Jimmie explained more, “The durgeons ain’t dumb, they’re as smart as dogs or sharks. Edible but not kosher. There’s a rabbi here, and a Sufi sheikh, and a Lama from Tibet, because Jews and Muslims like to go everywhere, and Tibetans adapt well to our very rare air. So, we do have some certified kosher and hala foods.

“But the sapents and other dracos are super-smart. They’re like enlarged lizard-like birds with big braincases … like small dinosaurs. Except they’re so obviously smart that they seem to have come from the future more than from the past. They can look at you and that’s it, you’re under their control, unless you know how to look past them or glance askance; but even then, the best of them can pull you under. You can run, you can run, and get behind a large rock or hide in a cave, or a metal craft, to shield yourself from their withering hypnotic emanation, for that is what it is, not a stare really, although the stare itself is also quite a fearsome, awesome thing. You don’t want to remember it quite, to call it up in image clearly, for the power of their minds is so strong that such an image could summon them, or one of them, which is enough. They are cruel …”
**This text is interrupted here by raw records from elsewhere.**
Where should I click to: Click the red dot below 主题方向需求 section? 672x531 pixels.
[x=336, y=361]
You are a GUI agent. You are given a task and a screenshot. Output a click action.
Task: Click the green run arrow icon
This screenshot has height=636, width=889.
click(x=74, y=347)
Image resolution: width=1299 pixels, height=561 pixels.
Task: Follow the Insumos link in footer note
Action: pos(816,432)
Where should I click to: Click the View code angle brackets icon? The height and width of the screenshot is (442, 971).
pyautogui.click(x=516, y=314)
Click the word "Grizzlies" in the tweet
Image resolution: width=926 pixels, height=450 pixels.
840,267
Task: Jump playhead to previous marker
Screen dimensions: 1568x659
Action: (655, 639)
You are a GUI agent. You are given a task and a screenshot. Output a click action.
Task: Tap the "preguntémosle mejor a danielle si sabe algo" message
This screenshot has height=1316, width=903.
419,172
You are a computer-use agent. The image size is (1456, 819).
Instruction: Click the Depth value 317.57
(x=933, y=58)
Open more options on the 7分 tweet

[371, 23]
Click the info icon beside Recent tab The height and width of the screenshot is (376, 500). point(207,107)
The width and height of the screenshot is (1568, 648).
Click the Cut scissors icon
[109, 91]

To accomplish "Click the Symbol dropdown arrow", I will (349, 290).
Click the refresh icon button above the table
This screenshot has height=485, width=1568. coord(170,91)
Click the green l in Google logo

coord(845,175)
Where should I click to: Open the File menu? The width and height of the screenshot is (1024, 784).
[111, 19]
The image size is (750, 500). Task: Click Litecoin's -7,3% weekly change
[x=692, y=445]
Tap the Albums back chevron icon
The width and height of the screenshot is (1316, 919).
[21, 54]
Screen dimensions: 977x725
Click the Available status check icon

“Aye they are – all of them, all the dad-burn gall-durn dragons. Lots of people got religion about it, when it first came out that yes, the Earth, Mars, and plenty of other places besides were … simultaneously inhabited by underground reptilian blue and red meanies resembling devils or satans. I like ’em sometimes. I’d like to live in a Yellow Submarine.”

Binger was a paradox of a person.

Osha reflected. “It sure makes all them old sturries make a lot more sense. But why they been hidin’ from us humans for most of the past few centuries, and why they come out ag’in in force in the twenty-first?”

Jimmie said, “Really, most of the apparent demons are not intentionally so – they’re just absolutely amoral.”

Binger said, “They simply aren’t mammals …”

`Jimmie continued, “… so they don’t care about any mere mammal feelings in the least, because they don’t have such feelings themselves. Their bodies tolerate temperatures better, although they can’t think or act properly at very cold temperatures for long. They regenerate and heal better than mammals, and their nerves are less sensitive to pain. Wounds are of less significance to them, because the parts can usually grow back, and anyway, they have such high-technology medicine that they can grow or regenerate almost anything biological. Only because of their cold intelligence, they can be very reasonable.”

Everybody paused, and a group had gathered around to listen to them.

“It’s the way to relate to them, on purely pragmatic, usually mercenary terms. They don’t always want to eat you, but it could happen. You really seriously have to protect your human babies – they are tasty morsels to them, as are any small dogs, or other pets.”

“That’s the way they are, and they got us, uh?” Osha despaired.

“Tell us some of the history again, Jimmie,” said Binger.